The weeks leading up to the 24 March 2019 elections were a time of excitement; after almost five years of military rule following the 22 May 2014 coup d'etat, Thais were finally free to express themselves politically. Around 51 million people were eligible to vote, while a record total of 80 political parties and 13,310 candidates from across the ideological spectrum were listed on their ballot papers. The polls, which generated immense enthusiasm among Thai voters, were full of sudden twists and dramatic surprises.

The campaign excitement and sense of freedom that preceded the elections proved entirely illusory. The ruling junta, the National Council for Peace and Order (NCPO), had no real intention of handing over power to an elected parliament: their plan was to craft malleable rules of the electoral game; to create a well-funded political machine that could become a major vote-winner around which to craft a ruling coalition; and to use a range of legal and judicial mechanisms to thwart the aspirations of opposition parties. The NCPO's goal was a new mode of electoral authoritarian rule, in the guise of restoring Thailand to parliamentary democracy.

These elections need to be viewed as three phases: the extensive stage-setting undertaken between May 2014 and March 2019; the February-March election campaign itself; and the convoluted electoral aftermath, culminating in the declarations of the results in May, the re-appointment of General Prayut as prime minister in June, followed finally by the formation of the new cabinet in July.

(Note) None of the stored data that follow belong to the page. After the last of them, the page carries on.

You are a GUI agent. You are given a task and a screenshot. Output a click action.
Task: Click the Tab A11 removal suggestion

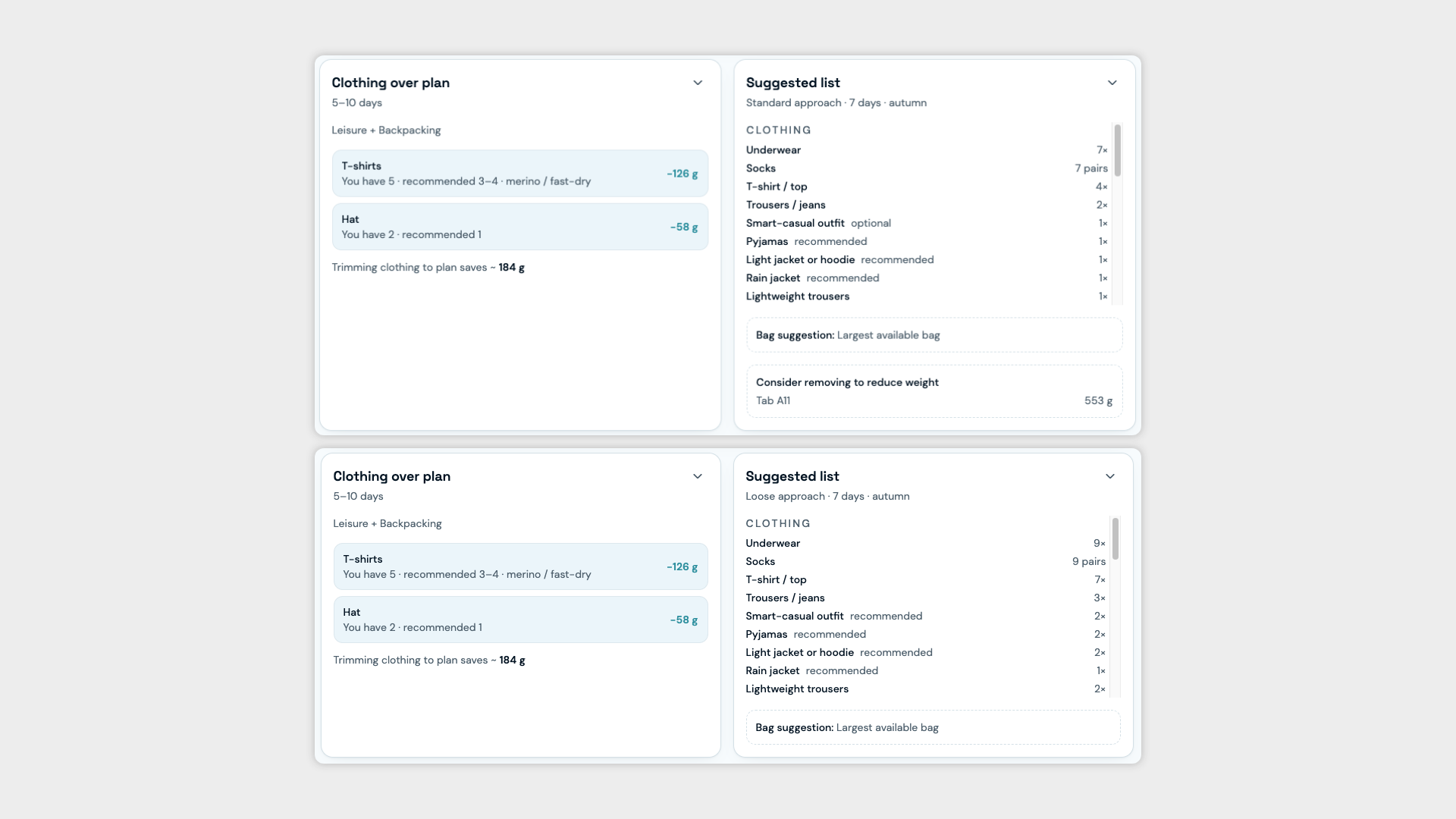934,400
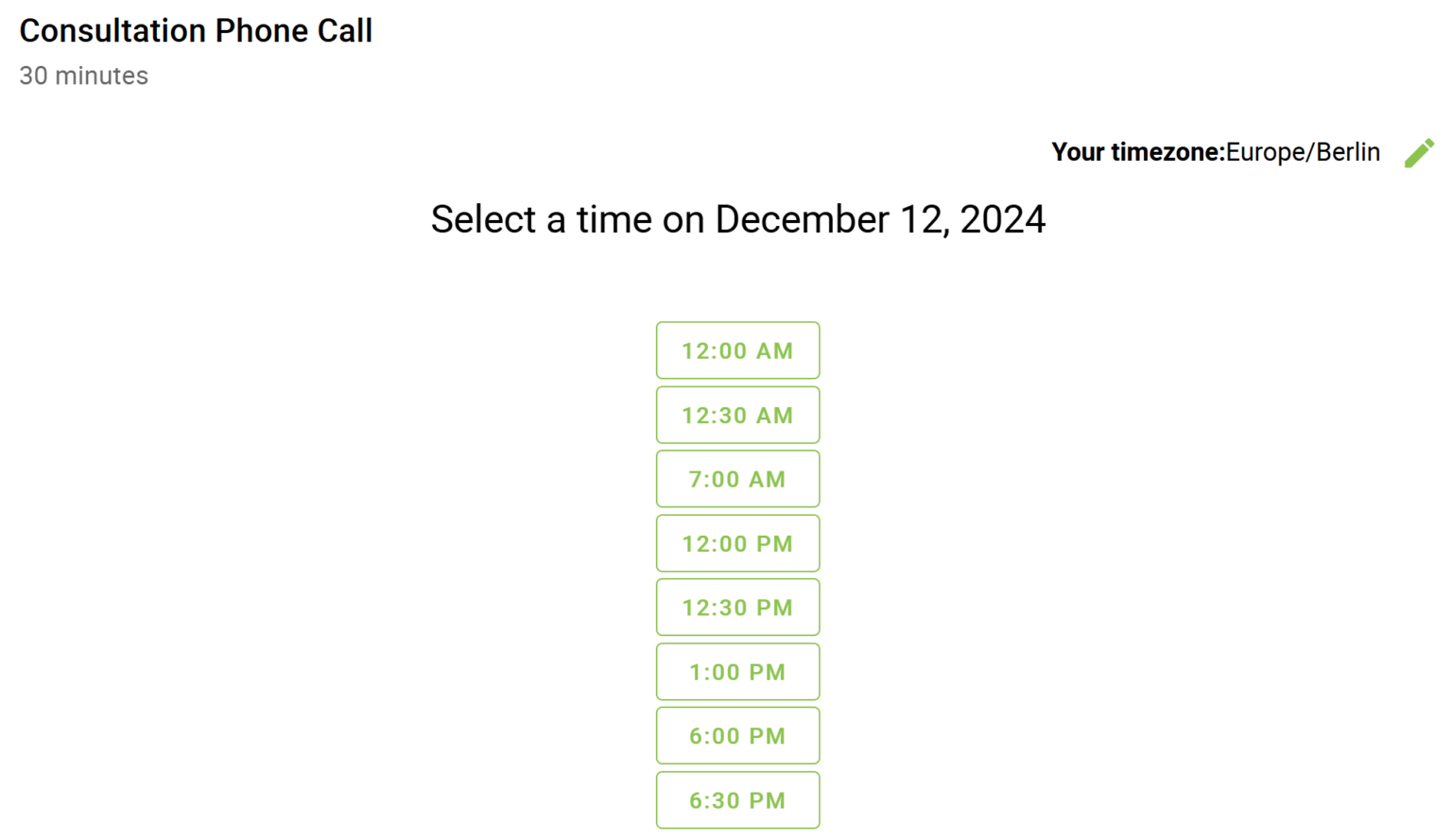Choose the 1:00 PM time slot

(737, 672)
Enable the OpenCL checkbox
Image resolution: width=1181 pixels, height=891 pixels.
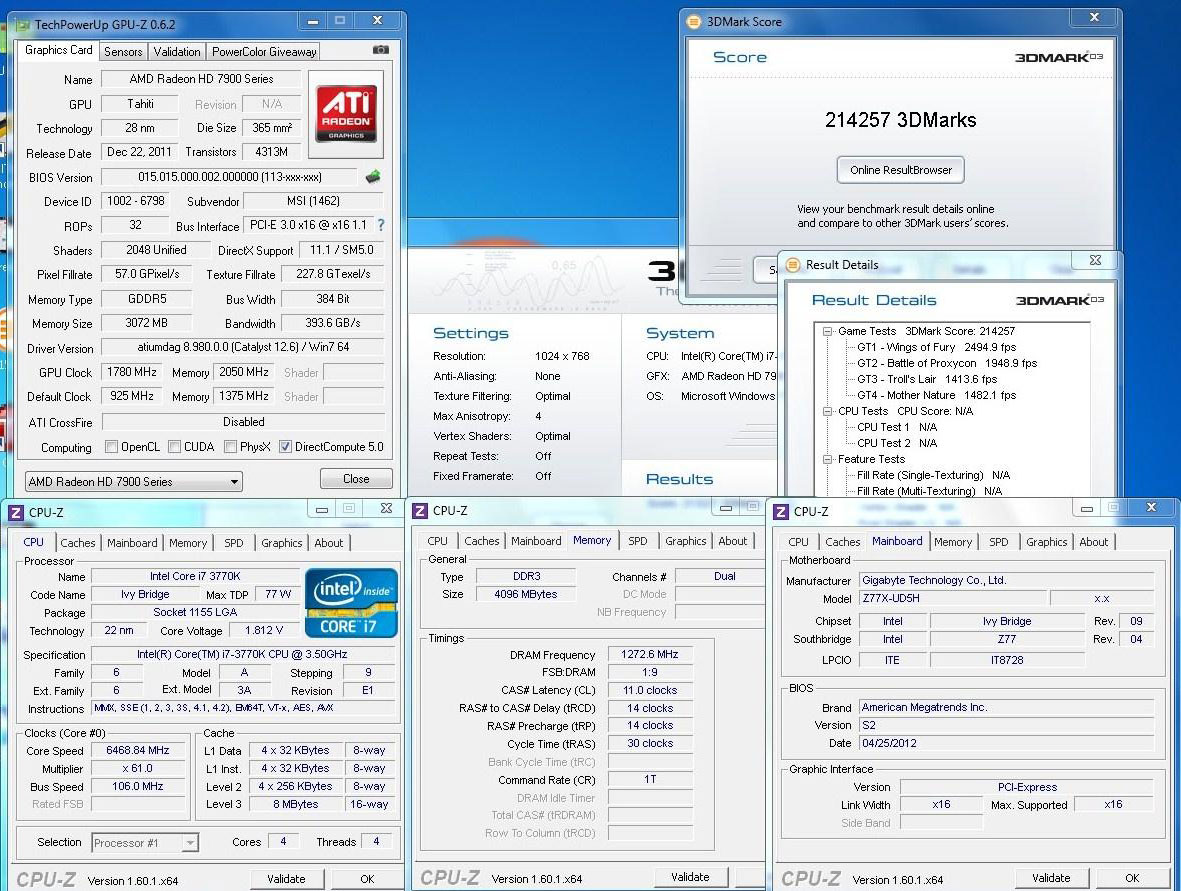[112, 447]
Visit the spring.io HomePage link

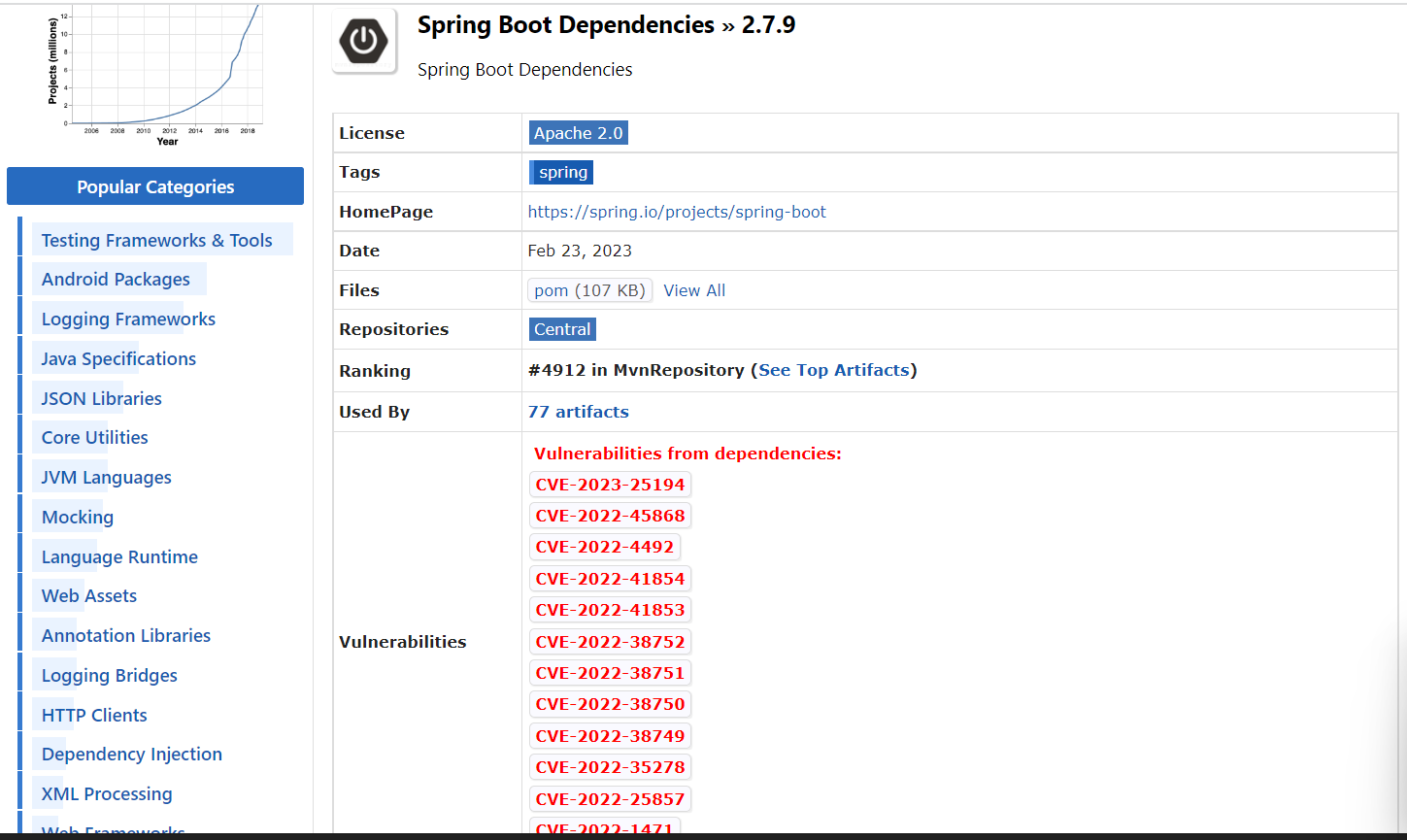pos(676,211)
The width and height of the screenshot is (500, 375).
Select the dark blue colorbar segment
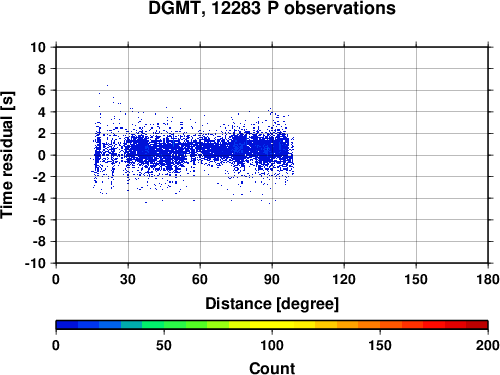coord(67,325)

The main focus of this Roundtable is on the election campaign, but some context on the pre-election phase is required. Both the 1991 and 2006 military coups were accompanied by early promises of elections within a year, and elections did indeed take place after 13 and 15 months respectively. In contrast, the NCPO disdained legal niceties--initially ruling without even announcing an interim constitution, a prime minister or a government--and was distinctly reluctant to specify a timeline for a return to parliamentary governance. Promised elections were delayed six times, and only finally held almost five years after the NCPO seized power. (1) When the junta did agree to set up a constitution-drafting assembly under distinguished jurist Bowornsak Uwanno, the generals were unhappy with the resulting 2015 charter--with its emphasis on conservative notions of citizens' empowerment--and promptly killed it off. (2) The subsequent 2017 Constitution deployed the rarely-used and confusing Multi-Member Apportionment (MMA) electoral system. As Allen Hicken and Bangkok Pundit explained:

Instead of voters casting two separate votes, one for a candidate and one for a party list, under MMA voters will cast a single, fused ballot for a candidate (Section 80). That vote will count as both a vote for the candidate, and simultaneously a vote for that candidate's party for purposes of the party list seats. The total number of votes a party receives nationwide via this single vote will determine the total share of seats a party is entitled to (Section 86). Party list seats will be added to a party's constituency seats until this total is reached (Section 86). (3) In practice, the main effects of MMA were to curb the dominance of large parties and to favour medium-sized ones. Under an additional interim provision, the prime minister was to be selected jointly by the elected lower house and an appointed Senate.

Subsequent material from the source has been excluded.